Ben albümü yolda bol bol dinleme şansı buldum. Farkedersem arada sadece “Metalizer”i geçiyorum. Aynı adlı Blitzkrieg parçası on basar. Albümün geri kalanı ise şahane. Halls of Valhalla, Secrets of the Dead, Battle Cry vs. coştukça coşturuyor. Beginning of the End’i de üstüne tatlı diye dinleyip yola devam ediyorum. Teşekkürler JP :)
Bence bi Angel of Retribution değil
Sıkı bir Judas dinleyicisi değilim ama yine de yolun belki de sonuna gelmiş olmalarına hüzünlenmedim değil. Painkiller’ı dinleyip headbanglerden headbang beğendiğim zamanlar hala aklımda. Ustalara saygı kontenjanından illaki dinleyeceğim.
Yazı için tebrikler. Bu efsane album ilk dinleyişler günlerinde daha güzel anlatılamazdı. 30 yıllık bir priest dinleyeni hatta onları her şeyin üstünde koyan biri olarak, ayrıca bir yazar olarak ben daha iyisini yazamazdım. Elinize sağlık.
Yazı da albüm gibi harika!
Painkiller dan sonra gelen en iyi albüm.
Ayrıca hissiyatıma tercüman olduğu için :) yazara teşekkür ederim. Yaşarsam ileride bu albümü her parçası ayrı ayrı hatırlayıp , şimdiye selam göndereceğim. Long live Judas!
Çok büyük beklentim yoktu albüm için ama albüm beklentimin çok üstünde çıktı.
Bu son albümden başka birçok kişi gibi benim de beklentim grubun painkiller öncesi zamanlarından da bir şeyler barındırmasıydı, ki bu beklentimi bulduğumu söyleyebilirim.Albümde bazı şarkıların grubun 80′ler zamanlarını hatırlatmasının yanında en büyük sebep albümün prodüksiyonu.Painkiller sonrası albümlerde olan yaklaşım yerine grup daha bir sade, daha klasik bir heavy metal soundu seçmiş.Bu son albümde grubun kariyerlerini böyle hoş bir birleşimle sunması hoşuma gitti.
Yine grup bazı yeni yönlerini göstermeyi ihmal etmemiş tabii.Mesela bunca yıl sonra grup bize içlerindeki power metal grubunu gösterdi.İlk 4 şarkı özellikle ilk dinleyişte oldukça şaşırtmıştı beni.Ejderhaların, tahtların, kılıçların havada uçuştuğu bildiğin power şarkıları.
Albüm benim beklentilerimi karşılayan çok iyi bir iş bence.Judas Priest gibi bir grubun son albümü olmanın hakkını rahatlıkla verebiliyor.
the beginning of the end….
o kadar duygusal ki, o kadar çok şey var ki içinde.

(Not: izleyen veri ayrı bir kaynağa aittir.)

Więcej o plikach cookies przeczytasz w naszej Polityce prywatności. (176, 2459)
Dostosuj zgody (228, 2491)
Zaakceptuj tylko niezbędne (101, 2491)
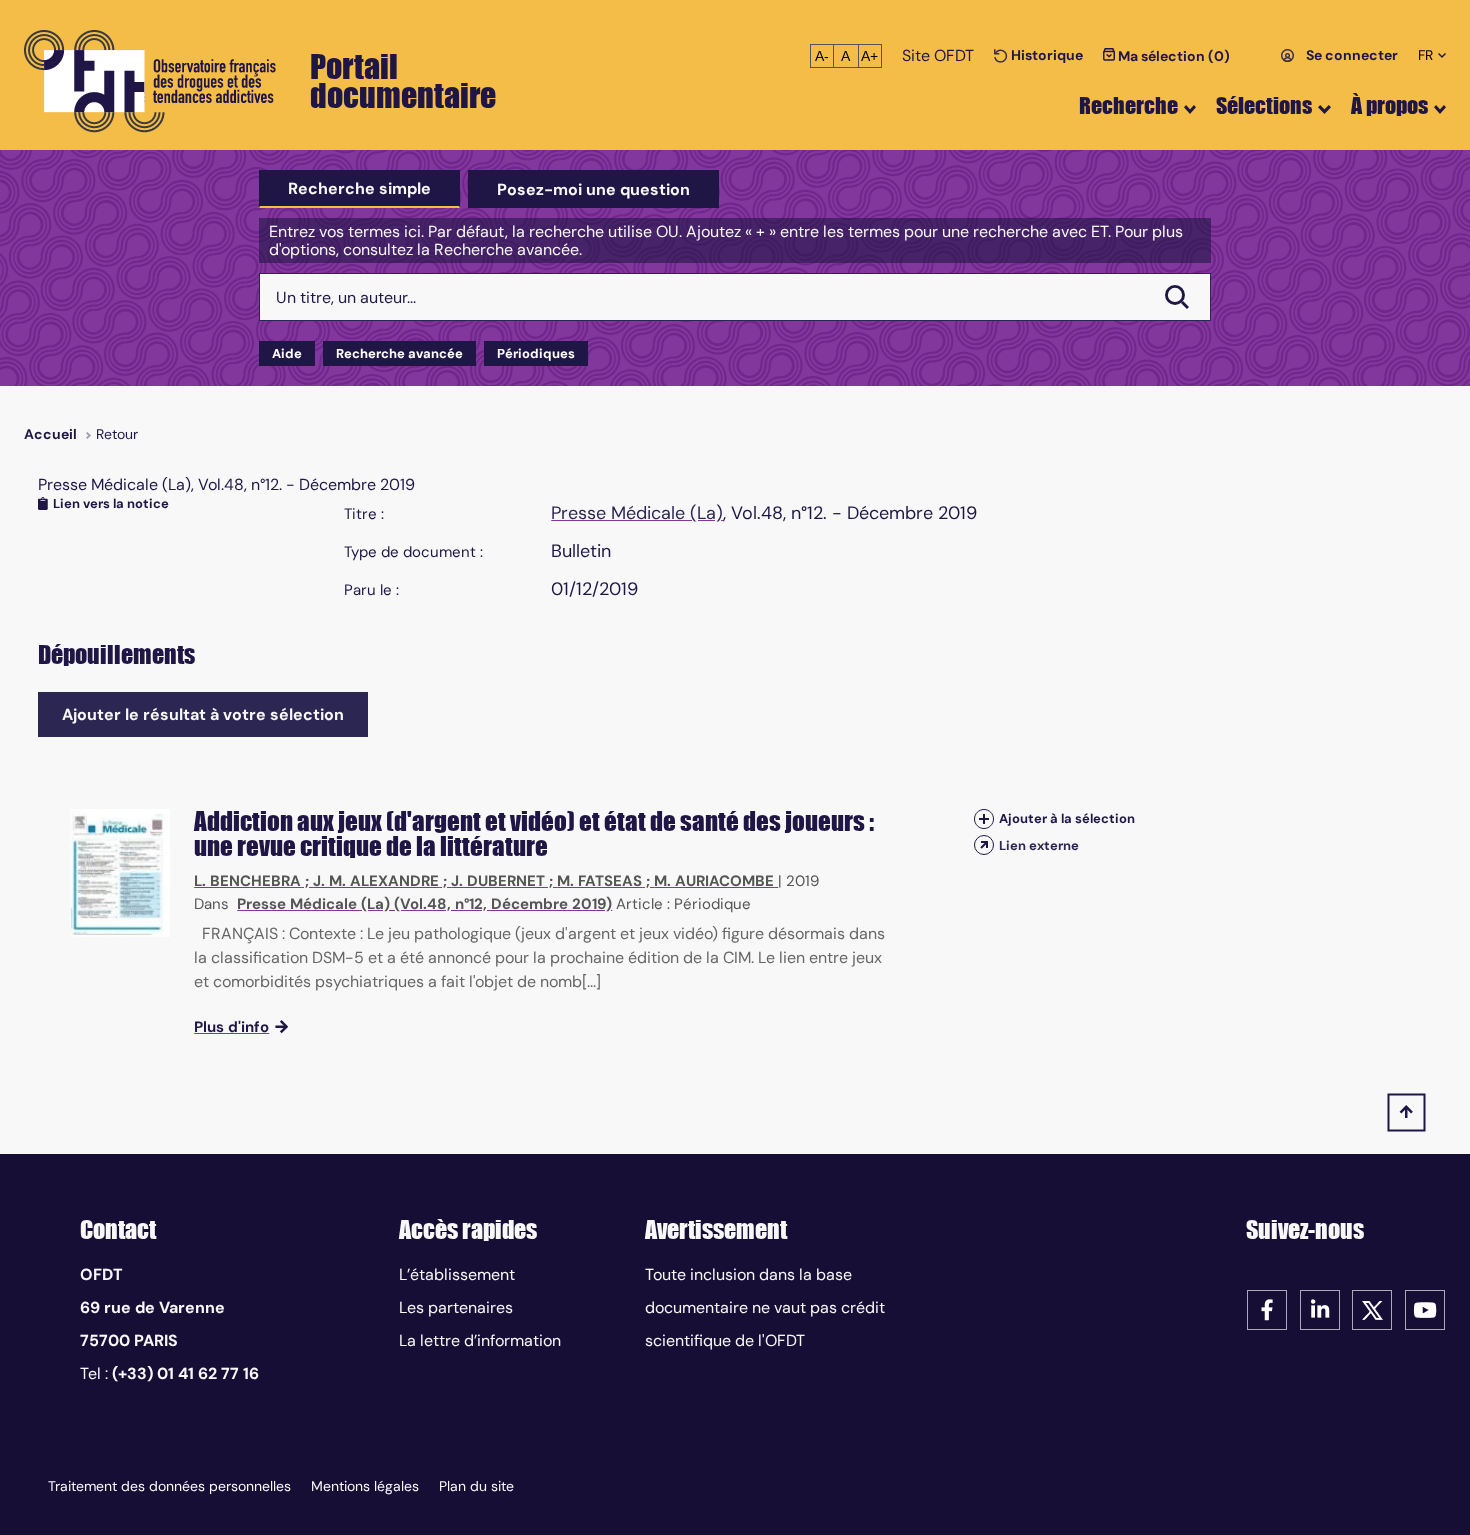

ne kadar güzel böylesine bir ” son ” a sahip olabilmek, bu şekilde kapanışı yapmak…
yıllar sonra, belki de grubun en iyi şarkılarından biri olarak; son albümün son şarkısının adının verilecek olması çok garip , 200 kere dinlemiş olmam lazım şarkıyı
o karın ağrısı var ya; sondan bir öncesini 15 yaşında yaşadığım ;brave new worldü hayri plaktan ankaraya geldiği ilk gün satın alırken yaşadığım karın ağrısı, sonucunsu final frontier tour da ilk dickinson istanbul performansını yaşadığım anda hüngür hüngür ağlarken yaşadığım karın ağrısı . işte onu yaşadım bu albümü dinlerken … fenalardayım.
Bir canlı türünün başarısı değişen çevre koşullarına sağladığı uyumla orantılıysa, Judas Priest ultimate hayvandır, metal dünyasının hamamböceğidir. Yıllardır kaç kere kendilerini değiştirdiler hatta resetlediler, ne yaptılarsa hep en iyisini yaptılar.